INSTRUCTIONS FOR THE TASK
Please output exactly the lines from the one that holds "This screenshot has height=640, width=1106." through the final line of the data, and nothing else; leave out any pictures.

[Collected data entries]
----------

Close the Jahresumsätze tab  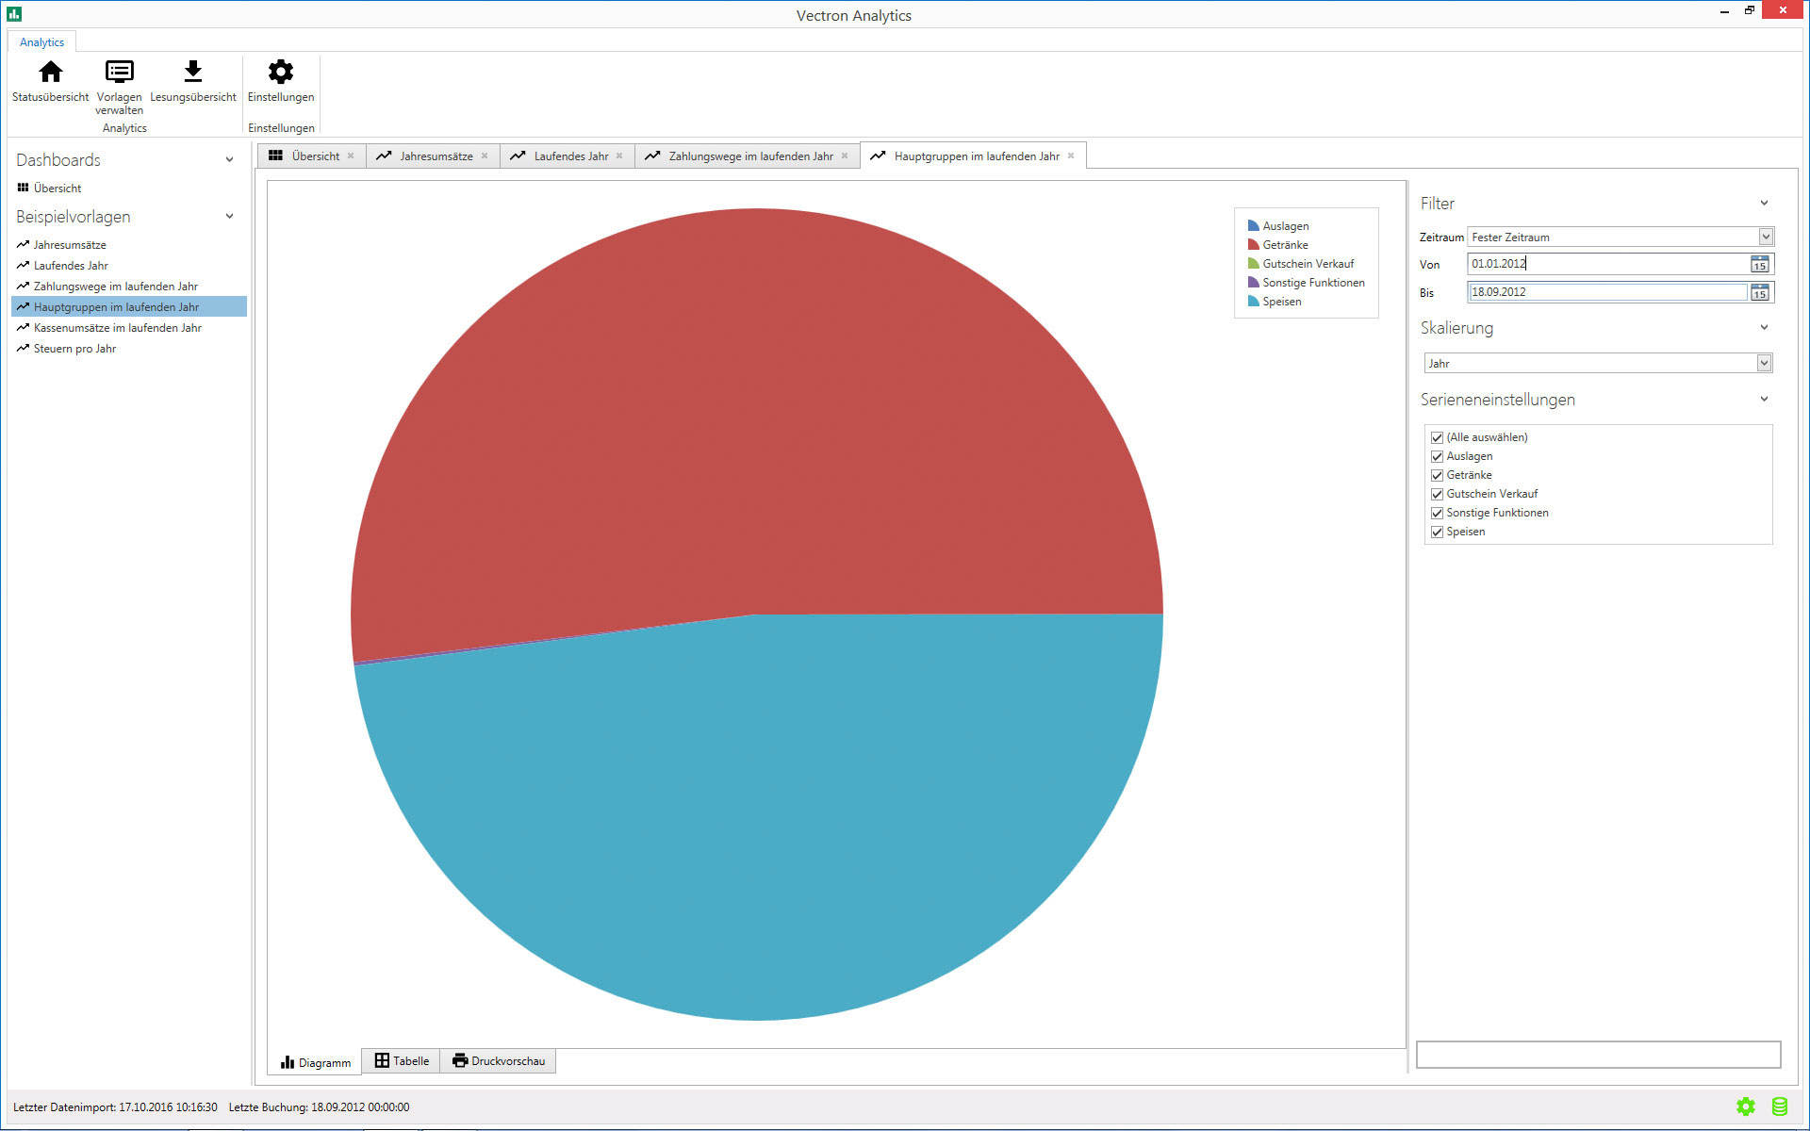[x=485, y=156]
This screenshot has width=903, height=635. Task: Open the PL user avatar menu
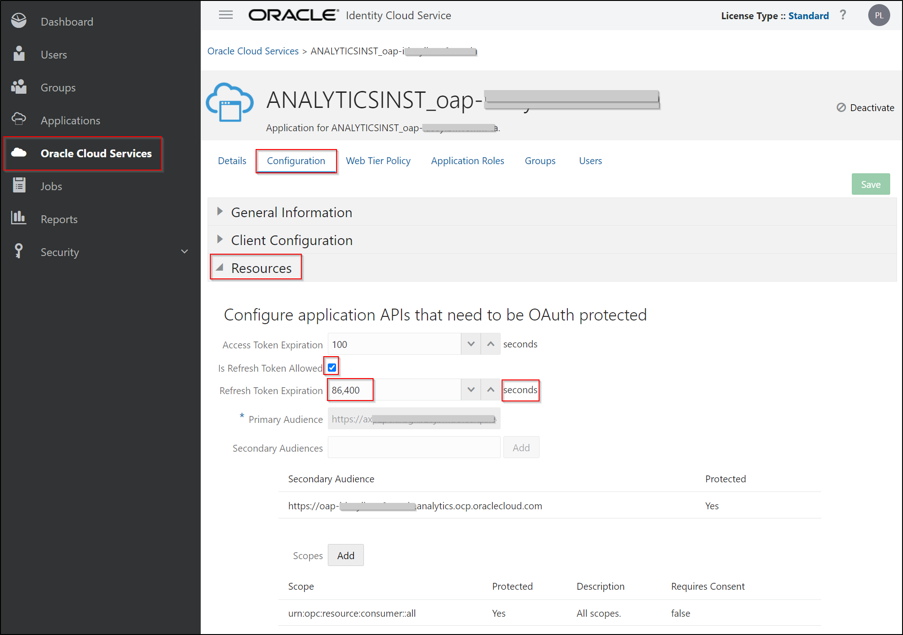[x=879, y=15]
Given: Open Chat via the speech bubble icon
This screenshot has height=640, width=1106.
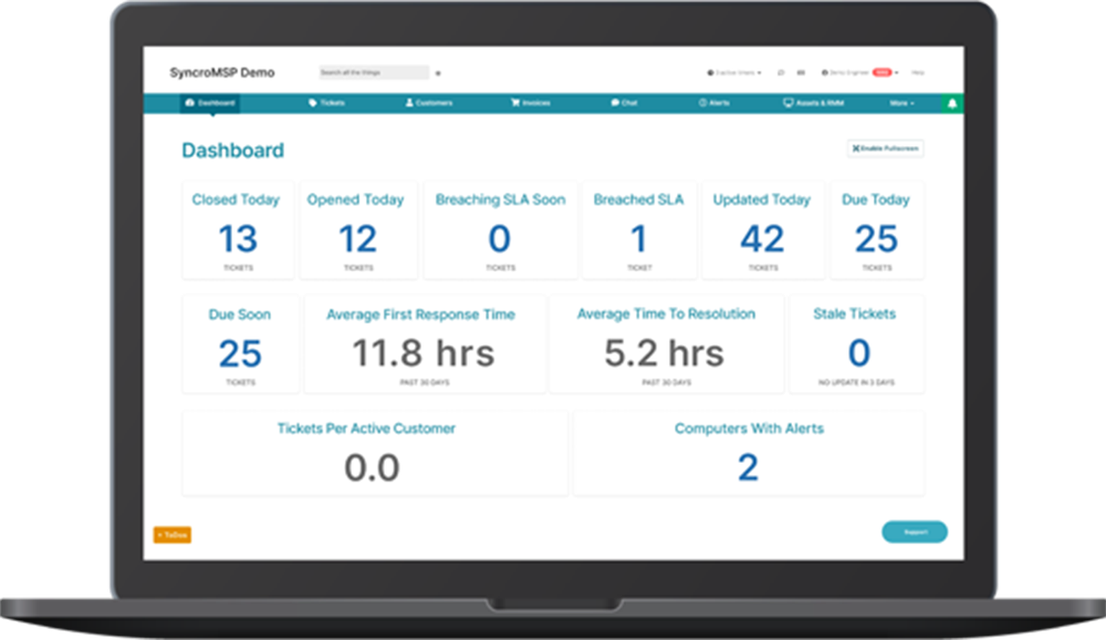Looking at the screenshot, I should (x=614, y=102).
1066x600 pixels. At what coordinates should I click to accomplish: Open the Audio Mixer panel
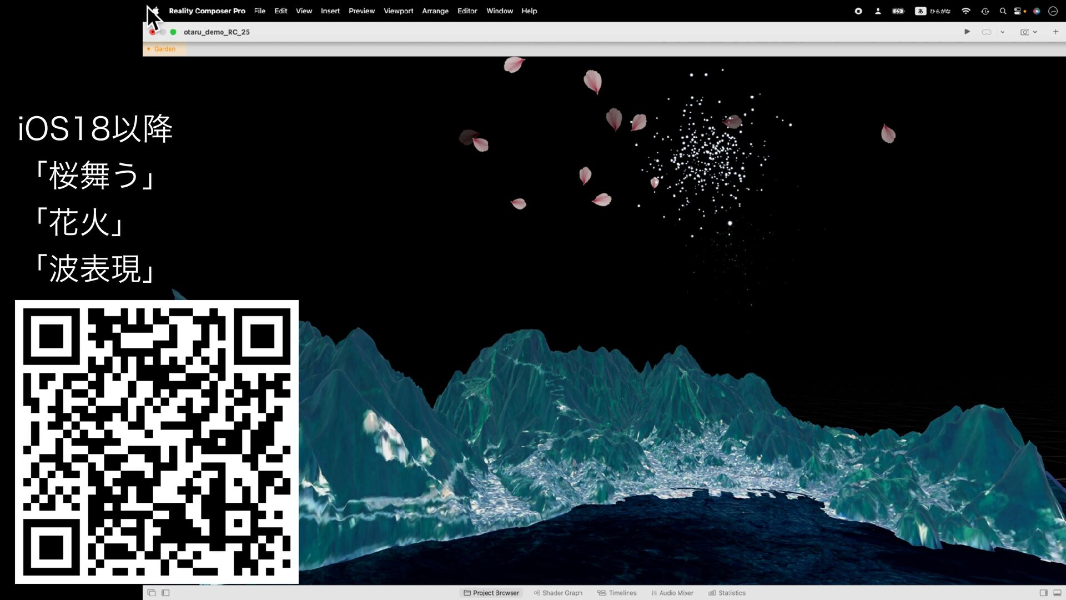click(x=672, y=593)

----------

SOLUTION BELOW
This screenshot has height=640, width=1106.
Looking at the screenshot, I should (x=614, y=102).
1066x600 pixels. At what coordinates should I click to accomplish: Open the Audio Mixer panel
click(x=672, y=593)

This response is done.